The little cabin was very old. Its furnishings were in keeping with its occupant and sufficient for her simple needs. There was a rough stone fireplace at one end of the single room. A flat projecting boulder on one side of its interior provided a shelf for the few cooking utensils. They were hung on a rickety iron swinging arm over the wood fire when in use. A much worn turkey wing, with charred edges, lay near the hearth, with which the scattered ashes were dusted back into the fireplace. A bedstead, constructed of birch saplings, occupied the other end of the room. Several coon and fox skins, neatly sewed together, and a couple of gray blankets, laid over some rush mats, completed the sleeping arrangements. With the exception of a few bunches of bright hued feathers, stuck about in various chinks, the rough walls were bare of ornament.

The other furniture consisted of a couple of low stools, a heavy rocking chair and a small pine table. A kerosene lantern and some candles illumined the squalid interior at night.

In an open space near the cabin was a small patch of cultivated ground that produced a few vegetables. Sunflowers and hollyhocks grew along its edge and gave a touch of color to the surroundings.

Waukena

The old settlers and their families, who lived in the river country, provided Waukena with most of her food supplies and the few other comforts that were necessary to her lonely existence.

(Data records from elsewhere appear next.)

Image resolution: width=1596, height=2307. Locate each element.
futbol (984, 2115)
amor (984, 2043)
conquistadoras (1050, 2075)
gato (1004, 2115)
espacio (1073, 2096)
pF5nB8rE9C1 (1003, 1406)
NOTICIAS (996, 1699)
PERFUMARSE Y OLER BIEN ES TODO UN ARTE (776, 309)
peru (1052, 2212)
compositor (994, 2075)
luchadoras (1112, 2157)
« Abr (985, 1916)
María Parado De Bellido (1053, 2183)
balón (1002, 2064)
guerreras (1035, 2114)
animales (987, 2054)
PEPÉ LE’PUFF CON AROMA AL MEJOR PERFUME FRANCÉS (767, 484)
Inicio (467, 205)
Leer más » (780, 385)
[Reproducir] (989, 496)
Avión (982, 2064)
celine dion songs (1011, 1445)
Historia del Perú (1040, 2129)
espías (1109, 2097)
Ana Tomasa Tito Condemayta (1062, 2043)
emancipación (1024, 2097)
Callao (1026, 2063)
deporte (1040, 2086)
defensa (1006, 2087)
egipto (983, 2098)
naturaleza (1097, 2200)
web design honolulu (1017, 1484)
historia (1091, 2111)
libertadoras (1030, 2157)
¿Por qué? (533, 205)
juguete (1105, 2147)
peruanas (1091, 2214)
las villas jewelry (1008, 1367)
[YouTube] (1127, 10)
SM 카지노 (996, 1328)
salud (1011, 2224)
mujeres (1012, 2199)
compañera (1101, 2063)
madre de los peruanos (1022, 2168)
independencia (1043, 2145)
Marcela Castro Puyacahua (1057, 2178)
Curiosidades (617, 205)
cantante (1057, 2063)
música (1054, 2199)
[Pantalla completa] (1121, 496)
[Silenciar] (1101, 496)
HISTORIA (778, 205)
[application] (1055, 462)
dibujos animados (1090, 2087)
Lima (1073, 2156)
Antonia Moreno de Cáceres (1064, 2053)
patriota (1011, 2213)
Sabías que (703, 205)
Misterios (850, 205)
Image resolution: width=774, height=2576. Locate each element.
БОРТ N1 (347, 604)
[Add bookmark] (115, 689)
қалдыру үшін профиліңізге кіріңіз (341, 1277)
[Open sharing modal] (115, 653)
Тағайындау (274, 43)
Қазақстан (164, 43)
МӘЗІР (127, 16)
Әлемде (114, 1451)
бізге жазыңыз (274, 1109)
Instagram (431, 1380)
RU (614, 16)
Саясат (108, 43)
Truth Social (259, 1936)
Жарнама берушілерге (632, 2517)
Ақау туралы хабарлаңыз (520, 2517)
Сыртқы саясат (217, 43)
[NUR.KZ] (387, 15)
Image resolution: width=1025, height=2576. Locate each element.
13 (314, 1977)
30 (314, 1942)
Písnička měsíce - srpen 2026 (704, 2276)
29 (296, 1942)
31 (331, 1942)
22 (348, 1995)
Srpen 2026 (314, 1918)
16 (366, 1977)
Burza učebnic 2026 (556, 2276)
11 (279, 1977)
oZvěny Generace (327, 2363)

Many times I studied the rugged old face in the fire light. Among the melancholy lines there lurked a certain grimness and lofty reserve. There was no humility in the modelling of the determined mouth and chin. The features were those of a mother of warriors. The blood of heroes, unknown and forgotten, was in her veins, and the savage fatalism of centuries slumbered in the placid dark eyes. It was the calmed face of one who had defied vicissitude, and who, with head unbowed, would meet finality.

My friend the historian had known her many years, and had made copious notes of her childhood recollections of the enforced departure of her tribe from the river country. She and several others had taken refuge in a swamp until the soldiers had gone. They then made their way north and dwelt for a few years near the St. Joseph, where a favored portion of the tribe was allowed to retain land, but finally returned to their old haunts.

When she was quite young her mother gave her the headless arrow, which she took from one of the recesses in the log wall and showed to us. It was a slender shaft of hickory, perfectly straight, and fragments of the dyed feathers that once ornamented it still adhered to its delicately notched base. At the other end were frayed remnants of animal fiber that had once held the point in place. There were dark stains along the shaft that had survived the years. The old squaw held it tenderly in her hands as she talked of it, and always replaced it carefully in the narrow niche when the subject was changed.